]> git.mxchange.org Git - quix0rs-gnu-social.git/commitdiff
Test cases and fixes for Atom and RSS content decoding.
authorBrion Vibber <brion@pobox.com>
Fri, 23 Apr 2010 22:40:48 +0000 (15:40 -0700)
committerBrion Vibber <brion@pobox.com>
Fri, 23 Apr 2010 22:40:48 +0000 (15:40 -0700)
Fix extraction of Atom <content type="text"> and <content type="html">; we were failing to escape plaintext source data to HTML, and doing an extraneous double-deescape on HTML source resulting in breakage of notices containing text that looks like HTML. Only <content type="xhtml"> was working correctly previously.
Fixes for RSS2 content processing: we were failing to load <content:encoded> at all due to using wrong element name, and were applying an extraneous de-escape for <description> rather than the escaping that is required to turn plaintext into HTML. (Per spec, <description> must be plaintext.)

lib/activity.php
lib/activityutils.php
tests/ActivityParseTests.php

index 5d6230c6df623ac9000d76aa92d6d9dac1929622..27f09ab4d4639d66f37aef672c9be5fb88e1526e 100644 (file)
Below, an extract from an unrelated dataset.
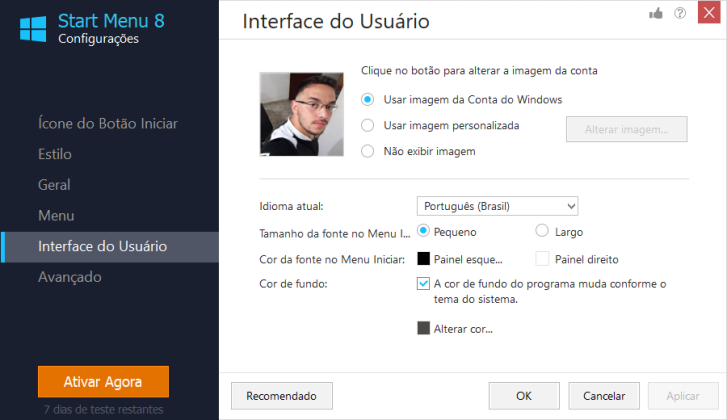727x420 pixels.
Task: Click the Alterar cor gray swatch
Action: click(423, 328)
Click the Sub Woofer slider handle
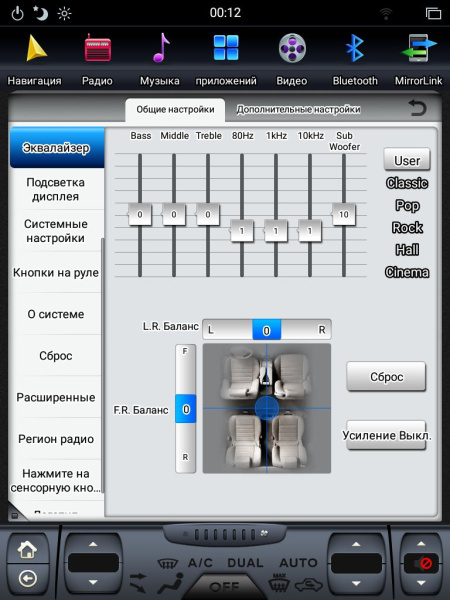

@@ -83,6 +83,7 @@ class Activity
     const CREATOR = 'creator';
 
     const CONTENTNS = 'http://purl.org/rss/1.0/modules/content/';
+    const ENCODED = 'encoded';
 
     public $actor;   // an ActivityObject
     public $verb;    // a string (the URL)
@@ -268,14 +269,21 @@ class Activity
 
         $this->title = ActivityUtils::childContent($item, ActivityObject::TITLE, self::RSS);
 
-        $contentEl = ActivityUtils::child($item, ActivityUtils::CONTENT, self::CONTENTNS);
+        $contentEl = ActivityUtils::child($item, self::ENCODED, self::CONTENTNS);
 
         if (!empty($contentEl)) {
-            $this->content = htmlspecialchars_decode($contentEl->textContent, ENT_QUOTES);
+            // <content:encoded> XML node's text content is HTML; no further processing needed.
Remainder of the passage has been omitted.